High-level metadata version management and table operations with functional API patterns.

/**
 * High-level metadata version management and table operations
 * Provides Scala-idiomatic interface for metadata management
 */
object MetaVersion {
    /** Database manager instance for metadata operations */
    val dbManager = new DBManager()
    
    /**
     * Create new namespace
     * @param namespace Namespace name to create
     */
    def createNamespace(namespace: String): Unit
    
    /**
     * List all available namespaces
     * @return Array[String] array of namespace names
     */
    def listNamespaces(): Array[String]
    
    /**
     * Check if namespace exists
     * @param table_namespace Namespace name to check
     * @return Boolean true if namespace exists, false otherwise
     */
    def isNamespaceExists(table_namespace: String): Boolean
    
    /**
     * Drop namespace by name
     * @param namespace Namespace name to drop
     */
    def dropNamespaceByNamespace(namespace: String): Unit
    
    /**
     * Check if table exists by name (default namespace)
     * @param table_name Table name to check
     * @return Boolean true if table exists, false otherwise
     */
    def isTableExists(table_name: String): Boolean
    
    /**
     * Check if specific table ID exists for table
     * @param table_name Table name
     * @param table_id Table ID to verify
     * @return Boolean true if table ID matches, false otherwise
     */
    def isTableIdExists(table_name: String, table_id: String): Boolean
    
    /**
     * Check if short table name exists in namespace
     * @param short_table_name Short table name
     * @param table_namespace Table namespace
     * @return (Boolean, String) tuple of (exists, table_path)
     */
    def isShortTableNameExists(short_table_name: String, table_namespace: String): (Boolean, String)

##############################

* _Task instructions_
[a] Reproduce the part of the MetaVersion code starting at "High-level metadata version management and table operations with" and ending at "dbManager = new DBManager()".
[b] Put this line from the MetaVersion code into Spanish: "Check if short table name exists in namespace"
Rely only on the MetaVersion code listing.

* _Source data_

##############################

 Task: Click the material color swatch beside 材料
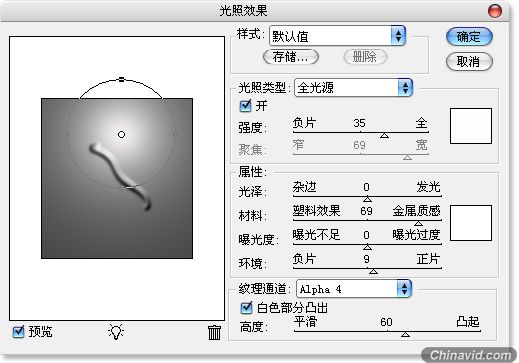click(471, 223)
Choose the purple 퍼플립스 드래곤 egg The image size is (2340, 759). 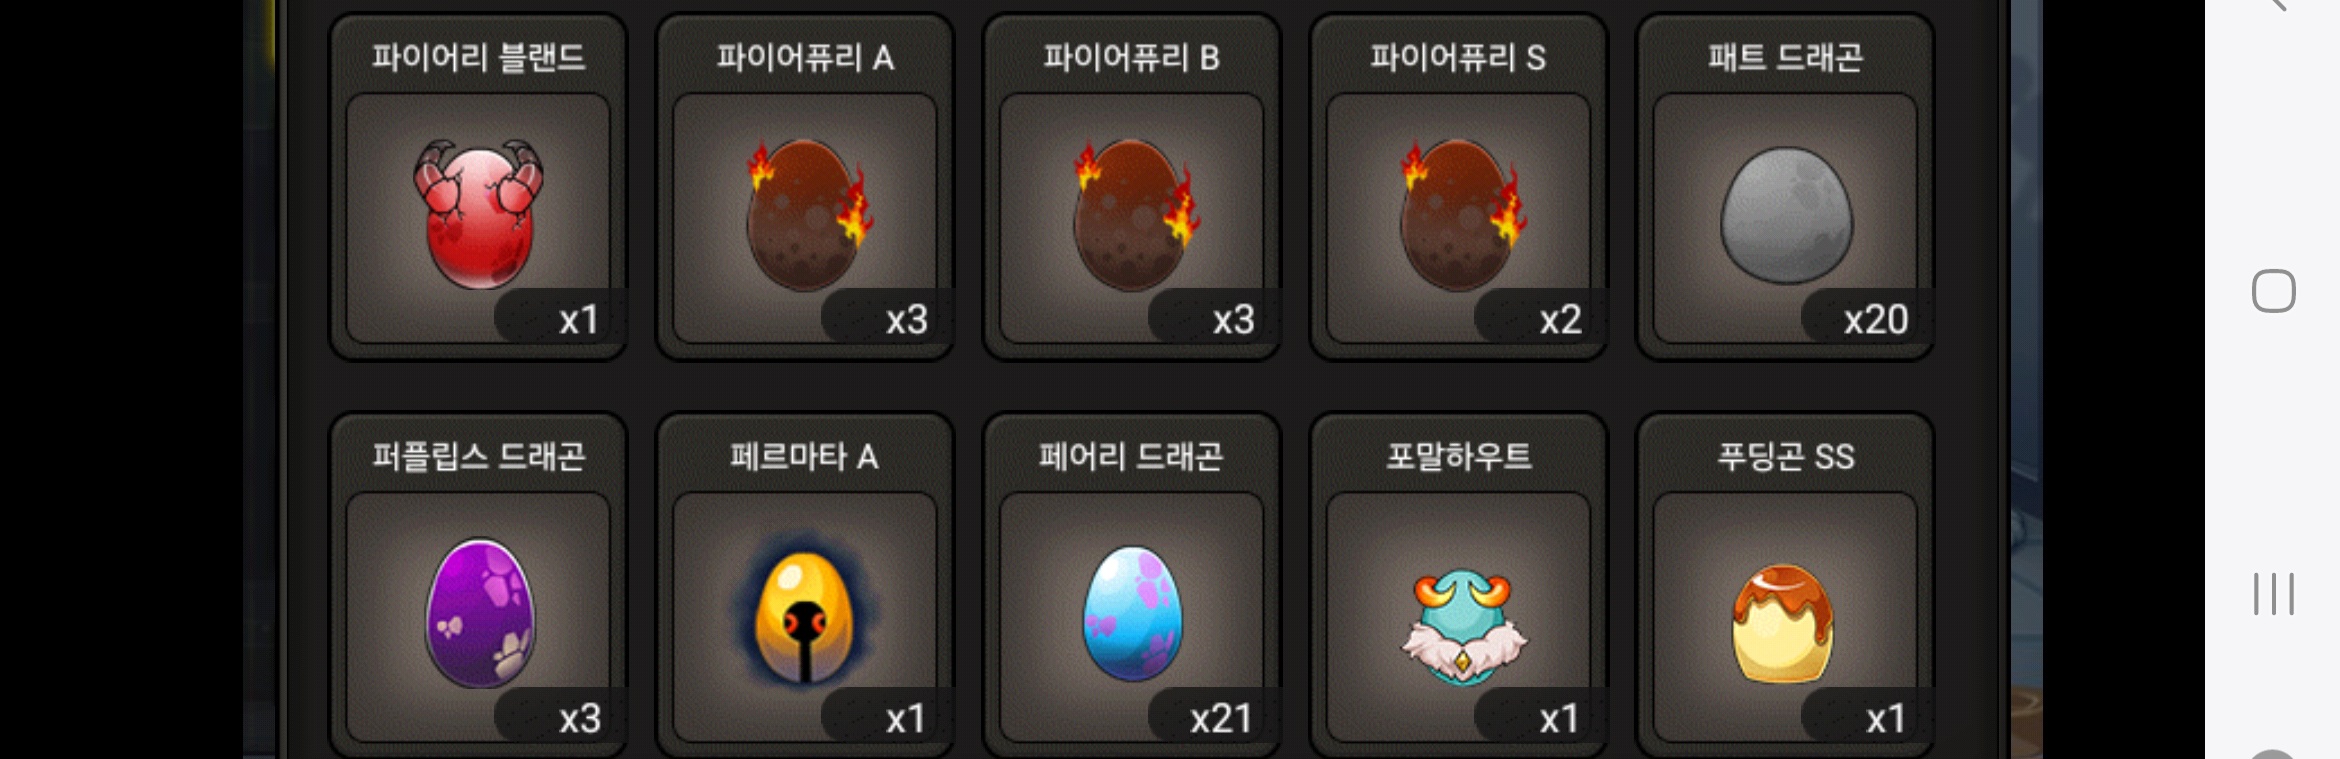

##############################

* _Replies_
[a]
High-level metadata version management and table operations with functional API patterns.

/**
 * High-level metadata version management and table operations
 * Provides Scala-idiomatic interface for metadata management
 */
object MetaVersion {
    /** Database manager instance for metadata operations */
    val dbManager = new DBManager()

[b] Comprobar si el nombre corto de la tabla existe en el espacio de nombres